EXERCISE GOAL — Entries follow. Return each line that contains the word "height".

DATASET RECORDS —
*-*-*

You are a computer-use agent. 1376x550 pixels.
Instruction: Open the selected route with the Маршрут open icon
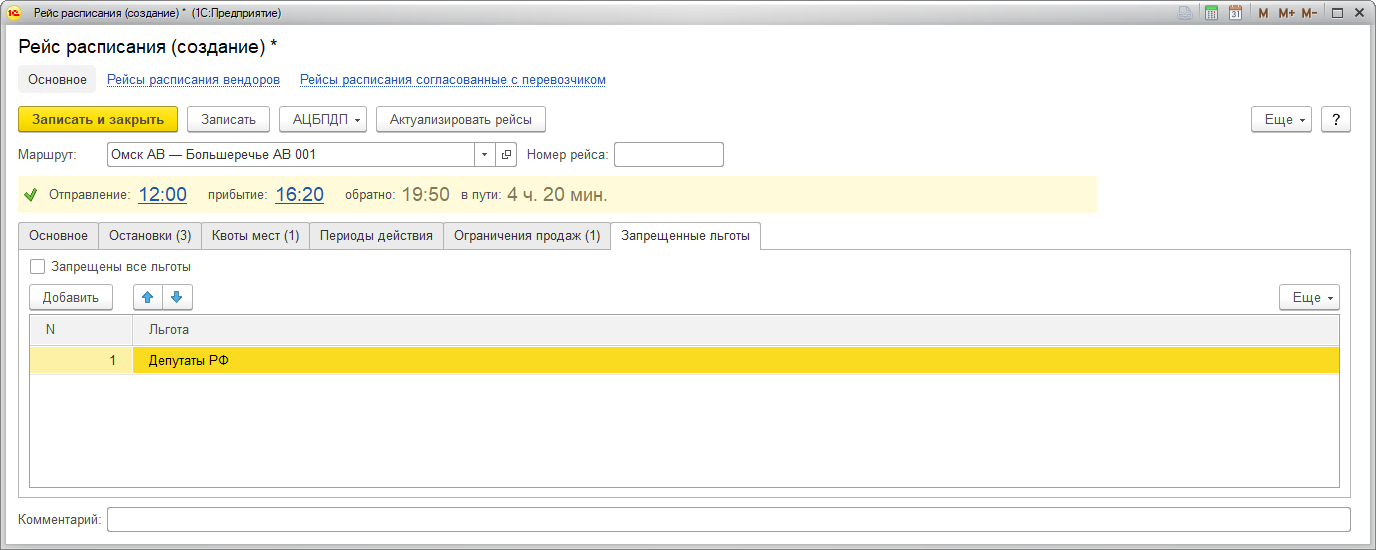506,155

*-*-*

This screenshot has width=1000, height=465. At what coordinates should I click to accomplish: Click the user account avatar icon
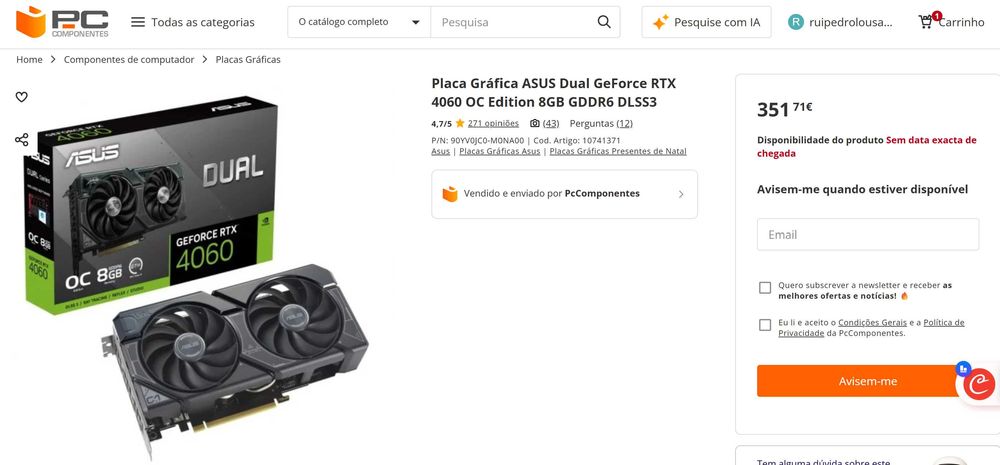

*-*-*

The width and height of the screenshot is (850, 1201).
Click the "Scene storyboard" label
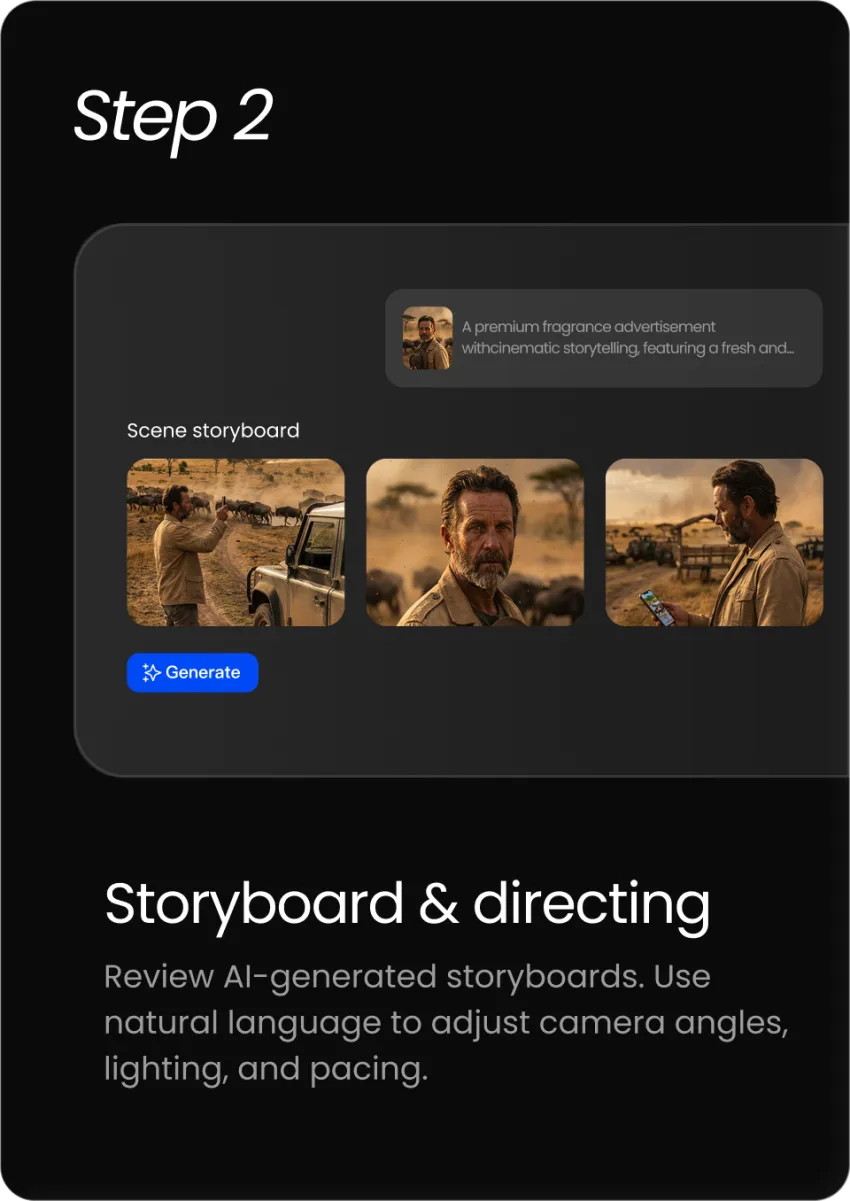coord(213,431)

*-*-*

WRITTEN ANSWER —
This screenshot has width=1000, height=465. At what coordinates should I click to accomplish: Click the user account avatar icon
The width and height of the screenshot is (850, 1201).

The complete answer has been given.